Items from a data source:
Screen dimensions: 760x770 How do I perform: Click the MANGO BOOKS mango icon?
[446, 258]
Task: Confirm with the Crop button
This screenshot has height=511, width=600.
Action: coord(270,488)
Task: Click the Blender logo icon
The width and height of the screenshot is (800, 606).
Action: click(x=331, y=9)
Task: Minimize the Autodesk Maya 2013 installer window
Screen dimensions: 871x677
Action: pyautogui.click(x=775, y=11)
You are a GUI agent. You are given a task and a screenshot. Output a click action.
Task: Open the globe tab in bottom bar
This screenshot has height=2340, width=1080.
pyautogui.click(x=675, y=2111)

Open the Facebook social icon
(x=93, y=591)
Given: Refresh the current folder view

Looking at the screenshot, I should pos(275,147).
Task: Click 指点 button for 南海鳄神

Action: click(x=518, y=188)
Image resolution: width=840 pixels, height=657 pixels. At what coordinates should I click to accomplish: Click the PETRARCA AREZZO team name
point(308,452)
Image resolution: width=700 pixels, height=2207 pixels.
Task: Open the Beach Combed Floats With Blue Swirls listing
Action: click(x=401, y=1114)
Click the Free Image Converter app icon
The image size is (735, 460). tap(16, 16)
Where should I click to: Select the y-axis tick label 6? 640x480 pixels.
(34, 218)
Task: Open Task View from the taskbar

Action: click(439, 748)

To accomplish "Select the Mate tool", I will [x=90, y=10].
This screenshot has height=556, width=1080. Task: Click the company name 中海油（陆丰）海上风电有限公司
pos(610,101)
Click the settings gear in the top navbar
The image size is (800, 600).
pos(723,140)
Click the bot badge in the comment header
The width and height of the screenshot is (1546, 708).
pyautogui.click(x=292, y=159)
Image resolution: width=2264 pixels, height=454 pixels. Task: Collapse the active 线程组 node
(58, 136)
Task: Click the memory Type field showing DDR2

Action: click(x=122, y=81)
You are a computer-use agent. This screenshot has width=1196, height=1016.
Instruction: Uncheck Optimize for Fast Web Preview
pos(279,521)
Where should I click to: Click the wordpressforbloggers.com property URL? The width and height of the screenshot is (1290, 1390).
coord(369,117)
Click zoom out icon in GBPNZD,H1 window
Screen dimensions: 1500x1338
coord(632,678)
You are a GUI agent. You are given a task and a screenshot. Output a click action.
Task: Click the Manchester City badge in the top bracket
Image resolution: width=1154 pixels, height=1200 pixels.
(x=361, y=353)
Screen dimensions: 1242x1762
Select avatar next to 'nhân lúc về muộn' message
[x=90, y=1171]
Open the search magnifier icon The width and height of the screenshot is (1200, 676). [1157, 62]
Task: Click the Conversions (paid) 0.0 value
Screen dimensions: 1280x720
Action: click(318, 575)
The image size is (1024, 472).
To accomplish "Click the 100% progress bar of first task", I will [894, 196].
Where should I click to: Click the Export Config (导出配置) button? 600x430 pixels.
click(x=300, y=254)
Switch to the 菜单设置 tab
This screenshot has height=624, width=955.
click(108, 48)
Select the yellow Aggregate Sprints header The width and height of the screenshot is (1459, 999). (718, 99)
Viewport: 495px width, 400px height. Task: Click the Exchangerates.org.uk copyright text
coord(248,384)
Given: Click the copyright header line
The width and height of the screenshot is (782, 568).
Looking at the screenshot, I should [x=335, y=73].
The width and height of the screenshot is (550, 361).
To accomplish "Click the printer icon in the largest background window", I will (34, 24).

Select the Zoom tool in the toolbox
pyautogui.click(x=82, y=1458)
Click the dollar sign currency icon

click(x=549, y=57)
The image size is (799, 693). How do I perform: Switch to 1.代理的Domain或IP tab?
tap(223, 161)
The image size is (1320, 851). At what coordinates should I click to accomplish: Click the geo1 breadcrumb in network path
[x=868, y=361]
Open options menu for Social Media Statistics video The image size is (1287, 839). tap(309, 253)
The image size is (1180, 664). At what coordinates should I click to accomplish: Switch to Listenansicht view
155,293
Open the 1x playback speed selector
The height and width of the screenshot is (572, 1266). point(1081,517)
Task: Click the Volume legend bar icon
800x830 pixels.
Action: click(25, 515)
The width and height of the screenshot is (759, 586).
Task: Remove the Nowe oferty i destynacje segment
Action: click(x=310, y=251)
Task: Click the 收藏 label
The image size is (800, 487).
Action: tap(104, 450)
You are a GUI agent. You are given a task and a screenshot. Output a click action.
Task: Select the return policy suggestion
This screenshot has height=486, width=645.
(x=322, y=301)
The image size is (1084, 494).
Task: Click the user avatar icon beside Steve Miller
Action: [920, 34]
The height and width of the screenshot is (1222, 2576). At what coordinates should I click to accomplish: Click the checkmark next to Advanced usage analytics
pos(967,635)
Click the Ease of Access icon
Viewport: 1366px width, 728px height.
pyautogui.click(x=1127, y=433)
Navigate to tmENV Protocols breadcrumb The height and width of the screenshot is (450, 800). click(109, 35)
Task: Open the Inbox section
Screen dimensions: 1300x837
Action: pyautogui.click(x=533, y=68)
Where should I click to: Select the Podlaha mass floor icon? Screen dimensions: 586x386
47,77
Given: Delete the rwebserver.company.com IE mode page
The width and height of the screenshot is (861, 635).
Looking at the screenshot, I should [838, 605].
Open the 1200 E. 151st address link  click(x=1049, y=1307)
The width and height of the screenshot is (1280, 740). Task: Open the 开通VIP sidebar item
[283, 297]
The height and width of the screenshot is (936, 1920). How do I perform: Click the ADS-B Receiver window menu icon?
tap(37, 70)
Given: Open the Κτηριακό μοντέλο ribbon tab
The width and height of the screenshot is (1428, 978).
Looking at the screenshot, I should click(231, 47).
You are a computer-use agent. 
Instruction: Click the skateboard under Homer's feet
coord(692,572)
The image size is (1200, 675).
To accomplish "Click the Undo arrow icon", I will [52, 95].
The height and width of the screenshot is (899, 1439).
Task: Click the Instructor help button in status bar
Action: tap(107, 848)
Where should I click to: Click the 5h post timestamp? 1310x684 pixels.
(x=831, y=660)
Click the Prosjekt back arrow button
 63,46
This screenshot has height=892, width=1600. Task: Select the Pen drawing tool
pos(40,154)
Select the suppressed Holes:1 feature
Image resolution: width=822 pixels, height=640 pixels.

Task to complete:
Reprint the entries above in full, exactly as they are.

Answer space:
Screen dimensions: 760x770 How do I perform: Click the MANGO BOOKS mango icon?
[446, 258]
Task: Confirm with the Crop button
This screenshot has height=511, width=600.
Action: coord(270,488)
Task: Click the Blender logo icon
The width and height of the screenshot is (800, 606).
Action: click(x=331, y=9)
Task: Minimize the Autodesk Maya 2013 installer window
Screen dimensions: 871x677
Action: pyautogui.click(x=775, y=11)
You are a GUI agent. You are given a task and a screenshot. Output a click action.
Task: Open the globe tab in bottom bar
This screenshot has height=2340, width=1080.
pyautogui.click(x=675, y=2111)

Open the Facebook social icon
(x=93, y=591)
Given: Refresh the current folder view

Looking at the screenshot, I should pos(275,147).
Task: Click 指点 button for 南海鳄神

Action: click(x=518, y=188)
Image resolution: width=840 pixels, height=657 pixels. At what coordinates should I click to accomplish: Click the PETRARCA AREZZO team name
point(308,452)
Image resolution: width=700 pixels, height=2207 pixels.
Task: Open the Beach Combed Floats With Blue Swirls listing
Action: click(x=401, y=1114)
Click the Free Image Converter app icon
The image size is (735, 460). tap(16, 16)
Where should I click to: Select the y-axis tick label 6? 640x480 pixels.
(34, 218)
Task: Open Task View from the taskbar

Action: click(439, 748)

To accomplish "Select the Mate tool", I will [x=90, y=10].
This screenshot has height=556, width=1080. Task: Click the company name 中海油（陆丰）海上风电有限公司
pos(610,101)
Click the settings gear in the top navbar
The image size is (800, 600).
pos(723,140)
Click the bot badge in the comment header
The width and height of the screenshot is (1546, 708).
pyautogui.click(x=292, y=159)
Image resolution: width=2264 pixels, height=454 pixels. Task: Collapse the active 线程组 node
(58, 136)
Task: Click the memory Type field showing DDR2

Action: click(x=122, y=81)
You are a computer-use agent. This screenshot has width=1196, height=1016.
Instruction: Uncheck Optimize for Fast Web Preview
pos(279,521)
Where should I click to: Click the wordpressforbloggers.com property URL? The width and height of the screenshot is (1290, 1390).
coord(369,117)
Click zoom out icon in GBPNZD,H1 window
Screen dimensions: 1500x1338
coord(632,678)
You are a GUI agent. You are given a task and a screenshot. Output a click action.
Task: Click the Manchester City badge in the top bracket
Image resolution: width=1154 pixels, height=1200 pixels.
(x=361, y=353)
Screen dimensions: 1242x1762
Select avatar next to 'nhân lúc về muộn' message
[x=90, y=1171]
Open the search magnifier icon The width and height of the screenshot is (1200, 676). [1157, 62]
Task: Click the Conversions (paid) 0.0 value
Screen dimensions: 1280x720
Action: click(318, 575)
The image size is (1024, 472).
To accomplish "Click the 100% progress bar of first task", I will [894, 196].
Where should I click to: Click the Export Config (导出配置) button? 600x430 pixels.
click(x=300, y=254)
Switch to the 菜单设置 tab
This screenshot has height=624, width=955.
click(108, 48)
Select the yellow Aggregate Sprints header The width and height of the screenshot is (1459, 999). (718, 99)
Viewport: 495px width, 400px height. Task: Click the Exchangerates.org.uk copyright text
coord(248,384)
Given: Click the copyright header line
The width and height of the screenshot is (782, 568).
Looking at the screenshot, I should [x=335, y=73].
The width and height of the screenshot is (550, 361).
To accomplish "Click the printer icon in the largest background window", I will (34, 24).

Select the Zoom tool in the toolbox
pyautogui.click(x=82, y=1458)
Click the dollar sign currency icon

click(x=549, y=57)
The image size is (799, 693). How do I perform: Switch to 1.代理的Domain或IP tab?
tap(223, 161)
The image size is (1320, 851). At what coordinates should I click to accomplish: Click the geo1 breadcrumb in network path
[x=868, y=361]
Open options menu for Social Media Statistics video The image size is (1287, 839). tap(309, 253)
The image size is (1180, 664). At what coordinates should I click to accomplish: Switch to Listenansicht view
155,293
Open the 1x playback speed selector
The height and width of the screenshot is (572, 1266). point(1081,517)
Task: Click the Volume legend bar icon
800x830 pixels.
Action: click(25, 515)
The width and height of the screenshot is (759, 586).
Task: Remove the Nowe oferty i destynacje segment
Action: click(x=310, y=251)
Task: Click the 收藏 label
The image size is (800, 487).
Action: tap(104, 450)
You are a GUI agent. You are given a task and a screenshot. Output a click action.
Task: Select the return policy suggestion
This screenshot has height=486, width=645.
(x=322, y=301)
The image size is (1084, 494).
Task: Click the user avatar icon beside Steve Miller
Action: [920, 34]
The height and width of the screenshot is (1222, 2576). At what coordinates should I click to accomplish: Click the checkmark next to Advanced usage analytics
pos(967,635)
Click the Ease of Access icon
Viewport: 1366px width, 728px height.
pyautogui.click(x=1127, y=433)
Navigate to tmENV Protocols breadcrumb The height and width of the screenshot is (450, 800). click(109, 35)
Task: Open the Inbox section
Screen dimensions: 1300x837
Action: pyautogui.click(x=533, y=68)
Where should I click to: Select the Podlaha mass floor icon? Screen dimensions: 586x386
47,77
Given: Delete the rwebserver.company.com IE mode page
The width and height of the screenshot is (861, 635).
Looking at the screenshot, I should [838, 605].
Open the 1200 E. 151st address link  click(x=1049, y=1307)
The width and height of the screenshot is (1280, 740). Task: Open the 开通VIP sidebar item
[283, 297]
The height and width of the screenshot is (936, 1920). How do I perform: Click the ADS-B Receiver window menu icon?
tap(37, 70)
Given: Open the Κτηριακό μοντέλο ribbon tab
The width and height of the screenshot is (1428, 978).
Looking at the screenshot, I should click(231, 47).
You are a computer-use agent. 
Instruction: Click the skateboard under Homer's feet
coord(692,572)
The image size is (1200, 675).
To accomplish "Click the Undo arrow icon", I will [52, 95].
The height and width of the screenshot is (899, 1439).
Task: Click the Instructor help button in status bar
Action: tap(107, 848)
Where should I click to: Click the 5h post timestamp? 1310x684 pixels.
(x=831, y=660)
Click the Prosjekt back arrow button
 63,46
This screenshot has height=892, width=1600. Task: Select the Pen drawing tool
pos(40,154)
Select the suppressed Holes:1 feature
Image resolution: width=822 pixels, height=640 pixels.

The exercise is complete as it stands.